The Next Classic Physique Mr. Olympia - YouTube


----------



## Concreteguy (Mar 15, 2018)

Guy looks GREAT! Ya know when I went down to a weight to compete in classic I looked terrible. You really have to have the body for that.


----------



## rmtt (Mar 15, 2018)

This is the kind of physique I prefer. But I grew up in a different era than a lot on here.

I'm glad things are starting to slowly trend back that way.

But I will admit.....seeing Lee Priest in person years ago when he was in his prime just left me awestruck!

Never could I imagine that much muscle on someone's frame....until it was standing in front of me.
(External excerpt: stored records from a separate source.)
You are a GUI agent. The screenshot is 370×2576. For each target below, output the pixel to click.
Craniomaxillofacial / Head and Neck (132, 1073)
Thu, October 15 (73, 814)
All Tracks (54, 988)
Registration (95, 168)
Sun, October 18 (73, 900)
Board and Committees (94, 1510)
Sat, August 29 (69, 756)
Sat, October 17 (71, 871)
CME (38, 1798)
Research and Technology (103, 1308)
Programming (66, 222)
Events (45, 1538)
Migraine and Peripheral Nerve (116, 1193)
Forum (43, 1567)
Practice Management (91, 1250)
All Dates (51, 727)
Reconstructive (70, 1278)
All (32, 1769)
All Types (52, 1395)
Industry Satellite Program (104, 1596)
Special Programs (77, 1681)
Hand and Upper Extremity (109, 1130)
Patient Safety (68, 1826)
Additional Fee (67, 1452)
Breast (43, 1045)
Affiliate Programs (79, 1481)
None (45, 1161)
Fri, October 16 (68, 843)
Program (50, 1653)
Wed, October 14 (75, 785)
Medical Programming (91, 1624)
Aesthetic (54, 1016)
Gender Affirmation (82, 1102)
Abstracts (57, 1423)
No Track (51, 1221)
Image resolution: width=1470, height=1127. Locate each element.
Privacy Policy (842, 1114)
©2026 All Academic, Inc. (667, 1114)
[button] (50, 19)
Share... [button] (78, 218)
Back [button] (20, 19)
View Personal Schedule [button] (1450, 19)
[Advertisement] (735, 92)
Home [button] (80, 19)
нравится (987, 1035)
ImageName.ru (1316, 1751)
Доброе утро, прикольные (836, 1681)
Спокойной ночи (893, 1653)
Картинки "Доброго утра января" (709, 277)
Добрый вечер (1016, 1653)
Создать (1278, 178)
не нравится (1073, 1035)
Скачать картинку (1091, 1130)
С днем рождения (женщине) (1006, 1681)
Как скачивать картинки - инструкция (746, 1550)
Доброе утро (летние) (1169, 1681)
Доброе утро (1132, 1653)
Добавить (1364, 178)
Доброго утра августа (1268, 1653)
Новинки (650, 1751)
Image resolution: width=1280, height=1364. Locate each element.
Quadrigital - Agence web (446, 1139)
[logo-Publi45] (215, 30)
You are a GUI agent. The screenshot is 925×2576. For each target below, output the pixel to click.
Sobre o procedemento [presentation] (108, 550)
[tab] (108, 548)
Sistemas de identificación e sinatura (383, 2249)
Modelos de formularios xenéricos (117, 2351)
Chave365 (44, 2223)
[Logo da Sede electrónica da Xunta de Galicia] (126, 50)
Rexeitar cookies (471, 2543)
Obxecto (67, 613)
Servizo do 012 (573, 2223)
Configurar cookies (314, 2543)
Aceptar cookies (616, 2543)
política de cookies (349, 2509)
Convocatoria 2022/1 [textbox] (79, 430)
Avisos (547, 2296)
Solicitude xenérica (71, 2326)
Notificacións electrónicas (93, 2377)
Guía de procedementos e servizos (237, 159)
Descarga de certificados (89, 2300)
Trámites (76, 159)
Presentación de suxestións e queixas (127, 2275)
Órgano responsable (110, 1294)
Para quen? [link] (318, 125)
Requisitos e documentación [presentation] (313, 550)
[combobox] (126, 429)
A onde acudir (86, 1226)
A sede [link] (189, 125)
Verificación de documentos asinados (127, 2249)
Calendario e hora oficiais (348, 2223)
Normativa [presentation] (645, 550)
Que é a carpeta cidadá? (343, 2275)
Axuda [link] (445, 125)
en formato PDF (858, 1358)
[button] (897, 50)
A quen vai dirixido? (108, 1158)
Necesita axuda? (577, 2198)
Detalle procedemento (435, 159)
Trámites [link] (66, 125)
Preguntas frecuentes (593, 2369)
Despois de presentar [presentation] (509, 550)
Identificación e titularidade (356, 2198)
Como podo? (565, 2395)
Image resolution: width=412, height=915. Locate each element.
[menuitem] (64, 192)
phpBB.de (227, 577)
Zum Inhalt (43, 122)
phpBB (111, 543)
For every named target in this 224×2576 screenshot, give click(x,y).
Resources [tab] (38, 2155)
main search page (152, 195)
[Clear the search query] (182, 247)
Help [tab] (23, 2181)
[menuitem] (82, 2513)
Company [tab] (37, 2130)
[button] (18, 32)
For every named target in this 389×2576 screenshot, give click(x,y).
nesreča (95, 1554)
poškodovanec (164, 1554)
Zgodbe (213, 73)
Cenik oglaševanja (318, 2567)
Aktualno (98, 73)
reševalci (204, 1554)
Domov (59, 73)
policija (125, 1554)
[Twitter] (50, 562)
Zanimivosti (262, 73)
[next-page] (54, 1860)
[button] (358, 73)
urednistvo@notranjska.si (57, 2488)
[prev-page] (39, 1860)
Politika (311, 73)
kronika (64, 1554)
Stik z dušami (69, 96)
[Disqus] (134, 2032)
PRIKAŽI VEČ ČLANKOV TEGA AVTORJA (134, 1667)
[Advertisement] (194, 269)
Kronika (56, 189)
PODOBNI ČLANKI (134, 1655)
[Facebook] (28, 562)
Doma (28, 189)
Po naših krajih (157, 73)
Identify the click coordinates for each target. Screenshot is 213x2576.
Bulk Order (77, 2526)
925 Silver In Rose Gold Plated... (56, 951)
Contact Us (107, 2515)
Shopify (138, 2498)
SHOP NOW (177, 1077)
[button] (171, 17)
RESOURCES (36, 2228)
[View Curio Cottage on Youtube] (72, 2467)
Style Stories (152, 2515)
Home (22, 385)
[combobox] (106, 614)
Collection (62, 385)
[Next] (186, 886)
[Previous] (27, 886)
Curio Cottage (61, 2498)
Sent from my LG-H871 using Tapatalk


----------



## *Bio* (Mar 15, 2018)

The narrator kept saying that his legs are his weak part and need to be brought up.  His legs look great!  What do they need to be brought up to, Tom Platz size?


----------



## AGGRO (Mar 16, 2018)

He looks like he has the perfect physique to me. Classic physique is stacked this year. This guy looks like he has what is needed to win and I am a fan of the other guys in the division. His physique flows perfectly and I don't see any flaws either.


----------



## Viking (Mar 16, 2018)

*Bio* said:


> The narrator kept saying that his legs are his weak part and need to be brought up.  His legs look great!  What do they need to be brought up to, Tom Platz size?



His legs looks insane in these pics. It will be interesting how he does at the Olympia.


----------



## SURGE (Mar 17, 2018)

He seems to have come from nowhere. I know he just won his pro card in that show in the UK. That's the first I have heard of him. He looks great.


----------



## odin (Mar 18, 2018)

This kid has it all. Insane genetics.


----------



## striffe (Mar 18, 2018)

As someone else posted that is the perfect physique. He can be 10 pounds heavier for the Olympia and that will only benefit him. 10 more well placed pounds on that physique and he could beat Breon easily.


----------



## ProFIT (Mar 20, 2018)

Didn't Phil Heath say classic physique guys are weekend warriors. I would rather look like this guy than Phil.


----------



## GearPro (Mar 27, 2018)

ProFIT said:


> Didn't Phil Heath say classic physique guys are weekend warriors. I would rather look like this guy than Phil.



The biggest guys always want to dump on the smaller guys and act like they aren’t dedicated or don’t have any heart. It’s ridiculous. And statements like that just demonstrate how poor of an ambassador Phil is for his sport. 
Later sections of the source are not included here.